Muslims Turning to Catholic Priests for Exorcism

Paul Uses Typology to Reveal Warnings From Exodus
April 23, 2018
Founder’s Quote
April 24, 2018

By Stephen Wynne, ChurchMilitant, April 19, 2018

ROME (ChurchMilitant.com) – In Rome, exorcists-in-training are being primed for Muslim requests for the rite.

At a Regina Apostolorum University conference on exorcism this week, veterans of the rite have instructed students to be ready for Muslims asking for spiritual help.

Several speakers testified to their own experiences. Albanian Cdl. Ernest Simoni told attendees that over the course of his decades-long ministry, many Muslims have sought him out for help battling the diabolical. He said he honors these requests, noting that “Jesus came for everyone.”

Likewise, Fr. Andre Francisco Fernandes, an Indian priest serving in Dubai, testified that “many Muslims” have approached during his time in the Persian Gulf.

“They say, ‘Father, someone has done black magic on me, can you pray over me and remove the devil?'” he explained.

Another lecturer, Mexican Fr. Cesar Truqui, has been performing exorcisms for a decade. Now based in Switzerland, he is a former assistant of Fr. Gabriele Amorth who was often described as Rome’s “chief exorcist” before his death in 2016.

Fr. Gabriele Amorth

“Christ was the first exorcist,” Fr. Truqui told students. “The power of casting out demons was one of the signs that Christianity was a true religion.”

Sponsored by the Group for Socio-Religious Research and Information (GSRRI), the conference is focusing on the growing scourge of satanic cults, which fuel demonic possession. For the first time, the course including a study of witchcraft in Africa.

According to GSRRI head Prof. Giuseppe Ferrari, participants are exploring “the theme of the kidnapping and murder of children for ritual sacrifice, linked to witchcraft, in order to obtain favors for clients,” a “cruel and inhumane practice” prevalent on the continent.

Though witchcraft is a concern for developing world clergy, many bishops and priests in the West fail to recognize the threat it poses.

This week’s conference aims to help change this by informing and outfitting a new cadre of priests trained in spiritual warfare.

Demand for the rite is exploding across the West.

In Italy, for example, requests for exorcism have tripled in recent years, with more than 500,000 petitions filed annually.

Shortly before his death,  Pope St. John Paul II warned that across the West, apostasy and resurgent paganism were opening doors to a new surge of demonic activity.

Surveying the accelerating spiritual collapse, the pontiff urged every diocese to appoint its own resident exorcist.

In the United States, the Holy Father’s call led to the 2012 creation of the Pope Leo XIII Institute, a center dedicated to promoting “the spiritual formation of priests to bring the light of Christ to dispel evil.”

Pope St. John Paul II

The academy is reinvigorating the clergy’s capacity for spiritual combat. In 2004, just a dozen exorcists were active in the United States. Since 2015, the Pope Leo XIII Institute has graduated more than a hundred.

But even this is not enough to keep up with demand, U.S. Church officials warn. A sharp rise in demonic activity is being reported throughout the United States owing to skyrocketing rates of drug and pornography addiction, as well as the general loss of faith and abandonment of religious devotion.

Before his death in 2016, Fr.

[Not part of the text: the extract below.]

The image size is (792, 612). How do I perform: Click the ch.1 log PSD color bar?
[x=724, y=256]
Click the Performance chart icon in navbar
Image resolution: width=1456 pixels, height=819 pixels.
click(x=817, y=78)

Amorth explained that the influence of the diabolical is more evident at certain points in time, including our own.

“There is no doubt that Satan’s power is felt more keenly in periods of history when the sinfulness of the community is more evident,” he observed. “For example, when I view the decadence of the Roman Empire, I can see the moral disintegration of that period in history. Now, we are at the same level of decadence.”

“The devil is gaining ground,” the exorcist warned. “We are living in an age when faith is diminishing. If you abandon God, the devil will take His place.”